On updating the automation behind l10n.m.o

Filed under: L10n,Mozilla — Tags: , , , — Axel Hecht @ 1:01 pm

Or, how to change everything and nobody sees a difference.

Heads up: All I’m writing about here is running on non-web-facing VMs behind VPN.

tl;dr: I changed 5 VMs, landed 76 changesets in 7 repositories, resolving 12 bugs, got two issues in docker fixed, and took a couple of days of downtime. If automation is your cup of tea, I have some open questions at the end, too.

To set the stage: Behind the scenes of the elmo website, there’s a system that generates the data that it shows. That system consists of two additional VMs, which help with the automation.

One is nick-named a10n, and is responsible for polling all those mercurial repositories that we use for l10n, and to update the elmo database with information about these repositories as it comes in. elmo basically keeps a copy of the mercurial metadata for quicker access.

The other is running buildbot to do the actual data collection jobs about the l10n status in our source repositories. This machine runs both a master and one slave (the actual workhorse, not my naming).

This latter machine is an old VM, on old OS, old Python (2.6), never had real IT support, and is all around historic. And needed to go.

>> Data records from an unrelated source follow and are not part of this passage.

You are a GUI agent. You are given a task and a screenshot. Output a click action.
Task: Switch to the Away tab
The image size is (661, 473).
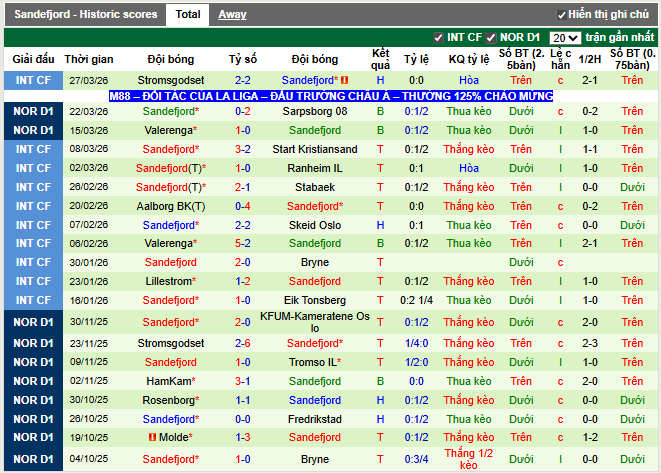point(232,15)
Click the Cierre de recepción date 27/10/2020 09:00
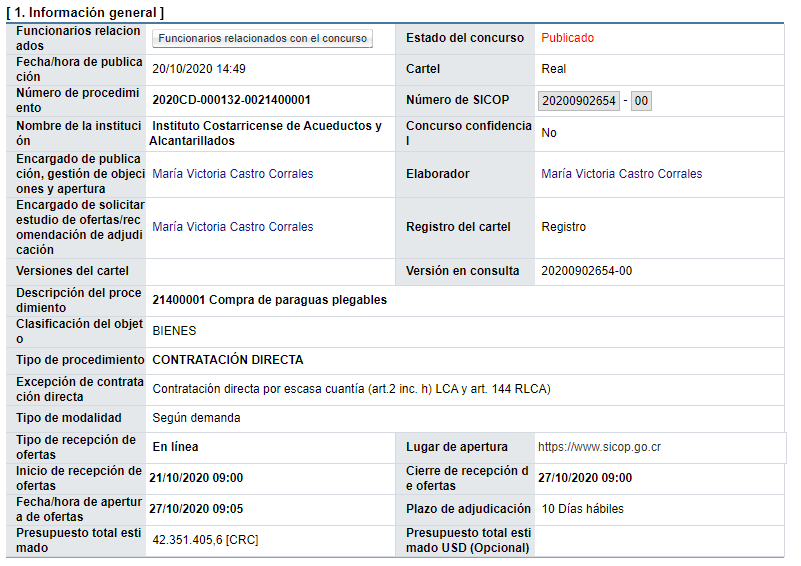Viewport: 801px width, 566px height. pos(584,478)
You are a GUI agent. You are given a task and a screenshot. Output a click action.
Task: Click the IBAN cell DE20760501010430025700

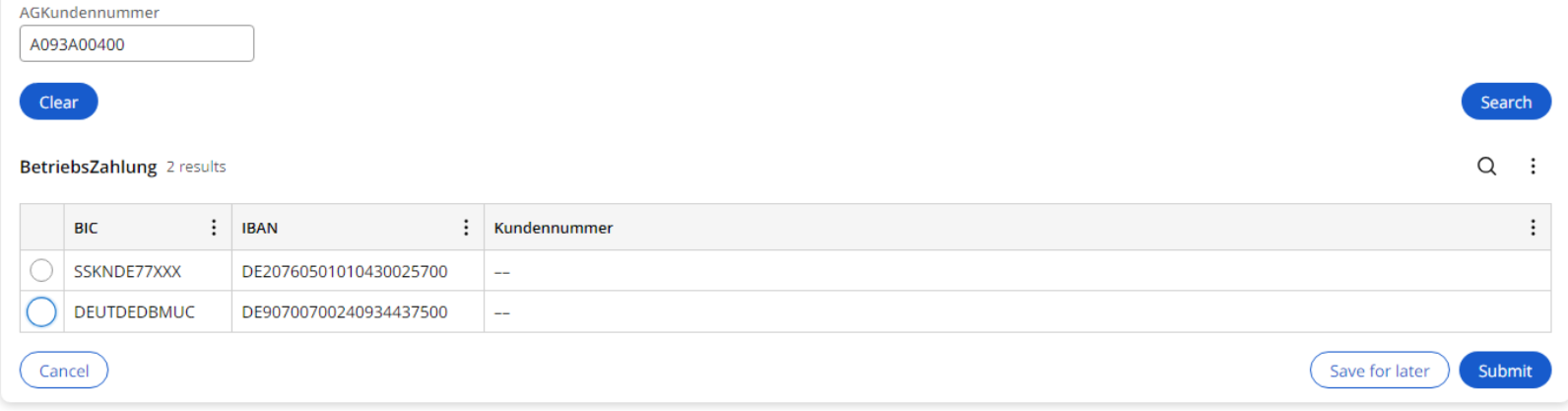(345, 271)
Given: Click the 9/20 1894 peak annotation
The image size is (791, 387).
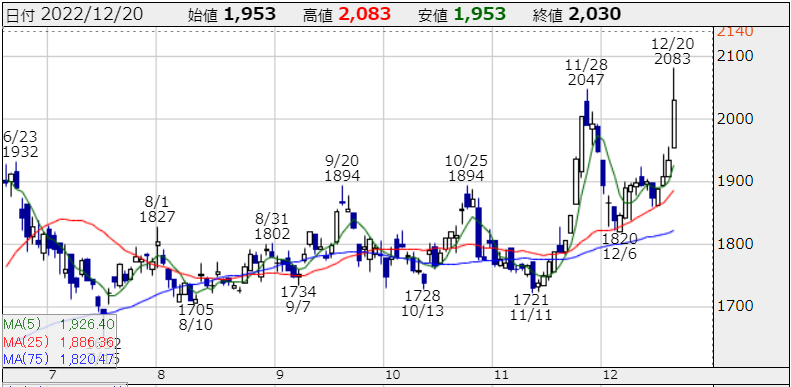Looking at the screenshot, I should coord(343,169).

With the help of IT, I had a new VM, with a new shiny python 2.7.x, and a new storage. Something that can actually run current versions of compare-locales, too. So I had to create an update for

Python 2.6 Python 2.7.x
globally installed python modules virtualenv
Django 1.4.18 Django 1.8.x
Ubuntu CentOS
Mercurial 3.7.3 Mercurial 4.0.1 and hglib
individual local clones unified local clones
No working stage docker-compose up

At the same time, we also changed hg.m.o from http to https all over the place, which also required a handful of code changes.

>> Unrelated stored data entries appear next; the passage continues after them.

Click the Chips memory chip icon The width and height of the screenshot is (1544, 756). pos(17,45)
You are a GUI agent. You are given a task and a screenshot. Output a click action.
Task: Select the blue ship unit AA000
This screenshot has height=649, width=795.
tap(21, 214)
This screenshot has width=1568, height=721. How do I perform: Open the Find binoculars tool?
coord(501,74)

One thing that I did not change is buildbot. I’m using a heavily customized version of buildbot 0.7.12, which is incompatible with later buildbot changes. So I’m tied to my branch of 0.7.12 for now, and with that to Twisted 8.2.0. That will change, but in a different blog post.

Unified Repositories

One thing I wanted and needed for a long time was to use unified clones of our mercurial repositories. Aside from the obvious win in terms of disk usage, it allows to use mercurial directly to create a diff from a revision that’s only on aurora against a revision that’s only on beta. Sadly, I did think otherwise when I wrote the first parts of elmo and the automation behind it, often falling back to default instead of an actual hash revision, if I didn’t know anything ad-hoc. So that had to go, and required a surprising amount of changes. I also changed the way that comparisons are triggered, making them fully reproducible. They also got more robust. I used to run hg id -ir . to get the revision, which worked OK, unless you had extension errors in stdout/stderr. Meh. Good that that’s gone.

As I noted, the unified repositories also benefit doing diffs, which is one of the features of elmo for reviewing localizations. Now that we can just use plain mercurial to get those diffs, I could remove a bunch of code that created diffs between aurora and beta by creating diffs between each head and some ancestor, and then sticking those diffs back together. Good that that’s gone.

Testing

Testing an automation with that many moving parts is hard. Some things can be tested via unit tests, but more often, you just need integration tests. I still have to find a way to write automated integration tests, but even manual integration tests require a ton of set-up:

  • elmo
  • MySQL
  • ElasticSearch
  • RabbitMQ
  • Mercurial upstream repositories
  • Mercurial web server
  • a10n get-pushes poller
  • a10n data ingestion worker
  • Buildbot master
  • Buildbot slave

Doing this manually is evil, and on Macs, it’s not even possible, because Twisted 8.2.0 doesn’t build anymore. I used to have a script that did many of these things, but that’s …. you guessed it. Good that that’s gone. Now I have a docker-compose test setup, that has most things running with just a docker-compose up. I’m still running elmo and MySQL on my host machine, fixing that is for another day. Also, I haven’t found a good way to do initial project setup like database creations. Anyway, after finding a couple of bugs in docker, this system now fires up quickly and let’s me do various changes and see how they pass through the system. One particularly nice artifact is that the output of docker-compose is actually all the logs together in one stream. So as you’re pushing things through the system, you just have one log to watch.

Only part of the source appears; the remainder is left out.